-- Exercise directions --
In the tracheostomy study excerpt, which skin incision was most preferred, and at what percentage?
Excerpt to read START
In our study, 56 tracheostomies were done as electives (55.4%) and 44.6% as emergencies comparatively the same to a study done in Rwanda [26].
Majority of the patients underwent tracheostomy under local anaesthesia 75%, with only 25% under general anaesthesia. Its only 7.1% patients whose tracheostomy was a repeat surgery and the rest 92.9% were fresh tracheostomies and none of the re-tracheostomy had complications.
Surgeons do differ in the preference of surgical techniques. The techniques start from skin incision, underlying tissue dissection to the incision of the trachea. In this study, vertical incision on the skin was the most preferred (87.5%), while for the trachea, Y incision 46.4%, T incision 3.6%, and vertical slit incision 50% were used. Vertical incision is a quick technique but has a poor skin cosmetic. In this study 7.1% of tracheostomies were performed by maxillofacial surgeon and all were due to adjunct of head and neck surgery and none had complications. The rest of tracheostomies 92.9% were performed by residents and recorded 32.1% complications. Low number of complications to tracheostomies done by specialists can be attributed by small number of cases and experience.
Excerpt to read END
Supplied entries START
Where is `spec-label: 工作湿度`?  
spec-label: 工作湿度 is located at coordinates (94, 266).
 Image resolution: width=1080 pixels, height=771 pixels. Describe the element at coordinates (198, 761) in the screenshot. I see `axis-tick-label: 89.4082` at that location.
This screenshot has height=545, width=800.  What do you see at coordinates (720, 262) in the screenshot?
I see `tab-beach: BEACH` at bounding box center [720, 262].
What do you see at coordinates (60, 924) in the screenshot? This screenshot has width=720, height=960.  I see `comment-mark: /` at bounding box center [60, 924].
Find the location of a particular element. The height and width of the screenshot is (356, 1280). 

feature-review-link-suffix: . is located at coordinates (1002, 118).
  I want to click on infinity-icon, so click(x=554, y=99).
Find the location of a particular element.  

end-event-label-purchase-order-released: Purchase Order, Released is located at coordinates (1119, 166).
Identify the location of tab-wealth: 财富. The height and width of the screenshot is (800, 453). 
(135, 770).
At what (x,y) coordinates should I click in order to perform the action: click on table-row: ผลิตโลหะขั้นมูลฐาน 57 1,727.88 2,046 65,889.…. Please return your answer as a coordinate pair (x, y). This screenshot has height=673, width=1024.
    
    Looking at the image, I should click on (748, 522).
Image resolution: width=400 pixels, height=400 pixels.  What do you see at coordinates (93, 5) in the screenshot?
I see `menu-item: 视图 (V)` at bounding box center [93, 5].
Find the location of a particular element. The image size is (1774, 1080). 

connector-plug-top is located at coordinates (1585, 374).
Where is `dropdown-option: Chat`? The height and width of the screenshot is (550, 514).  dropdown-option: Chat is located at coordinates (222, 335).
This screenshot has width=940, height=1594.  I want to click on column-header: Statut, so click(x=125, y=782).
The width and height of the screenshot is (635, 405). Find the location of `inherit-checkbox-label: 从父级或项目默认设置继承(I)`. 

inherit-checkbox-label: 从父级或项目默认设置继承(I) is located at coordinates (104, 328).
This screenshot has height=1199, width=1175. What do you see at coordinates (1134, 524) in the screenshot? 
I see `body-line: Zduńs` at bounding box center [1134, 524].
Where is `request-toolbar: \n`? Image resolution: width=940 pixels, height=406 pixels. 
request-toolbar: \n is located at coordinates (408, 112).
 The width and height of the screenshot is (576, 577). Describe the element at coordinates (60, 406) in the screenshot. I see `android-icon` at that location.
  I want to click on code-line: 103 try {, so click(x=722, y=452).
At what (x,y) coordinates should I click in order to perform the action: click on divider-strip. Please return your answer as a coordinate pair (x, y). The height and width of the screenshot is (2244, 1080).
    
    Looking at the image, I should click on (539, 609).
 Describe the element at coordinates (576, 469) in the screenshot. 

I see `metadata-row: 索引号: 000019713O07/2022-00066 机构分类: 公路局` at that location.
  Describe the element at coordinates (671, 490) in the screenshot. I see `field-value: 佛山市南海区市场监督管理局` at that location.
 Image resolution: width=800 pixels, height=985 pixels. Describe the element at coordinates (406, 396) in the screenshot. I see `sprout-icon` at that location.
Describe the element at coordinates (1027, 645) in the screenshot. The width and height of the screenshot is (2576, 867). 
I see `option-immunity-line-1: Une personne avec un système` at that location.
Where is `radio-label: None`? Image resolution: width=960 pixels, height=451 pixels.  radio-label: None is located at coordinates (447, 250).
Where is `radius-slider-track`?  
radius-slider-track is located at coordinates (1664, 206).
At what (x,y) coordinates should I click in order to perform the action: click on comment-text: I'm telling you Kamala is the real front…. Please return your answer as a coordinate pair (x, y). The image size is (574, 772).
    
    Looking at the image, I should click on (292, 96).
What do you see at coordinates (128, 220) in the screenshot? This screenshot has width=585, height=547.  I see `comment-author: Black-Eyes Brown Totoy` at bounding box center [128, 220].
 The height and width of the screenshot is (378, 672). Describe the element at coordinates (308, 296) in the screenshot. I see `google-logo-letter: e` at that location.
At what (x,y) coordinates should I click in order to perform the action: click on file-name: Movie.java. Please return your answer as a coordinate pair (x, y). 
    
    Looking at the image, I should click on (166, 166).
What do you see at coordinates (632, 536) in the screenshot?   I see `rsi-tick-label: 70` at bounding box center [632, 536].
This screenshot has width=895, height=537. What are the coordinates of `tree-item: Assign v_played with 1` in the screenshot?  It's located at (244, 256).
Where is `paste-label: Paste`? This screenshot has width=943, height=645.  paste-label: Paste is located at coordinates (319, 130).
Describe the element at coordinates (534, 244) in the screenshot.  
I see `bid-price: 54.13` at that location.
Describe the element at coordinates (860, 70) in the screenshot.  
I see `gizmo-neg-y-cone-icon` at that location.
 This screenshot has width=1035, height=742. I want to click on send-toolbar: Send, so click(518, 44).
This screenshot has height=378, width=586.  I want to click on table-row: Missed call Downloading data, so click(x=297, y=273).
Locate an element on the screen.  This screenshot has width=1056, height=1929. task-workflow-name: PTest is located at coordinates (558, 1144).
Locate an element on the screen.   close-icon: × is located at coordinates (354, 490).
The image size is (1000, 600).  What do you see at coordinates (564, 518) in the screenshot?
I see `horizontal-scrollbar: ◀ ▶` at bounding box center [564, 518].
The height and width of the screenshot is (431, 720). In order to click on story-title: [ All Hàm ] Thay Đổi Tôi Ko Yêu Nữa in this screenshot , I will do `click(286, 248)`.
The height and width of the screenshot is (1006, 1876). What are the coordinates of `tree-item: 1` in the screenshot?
Supplied entries END
-- Response to the task --
Vertical incision, at 87.5%.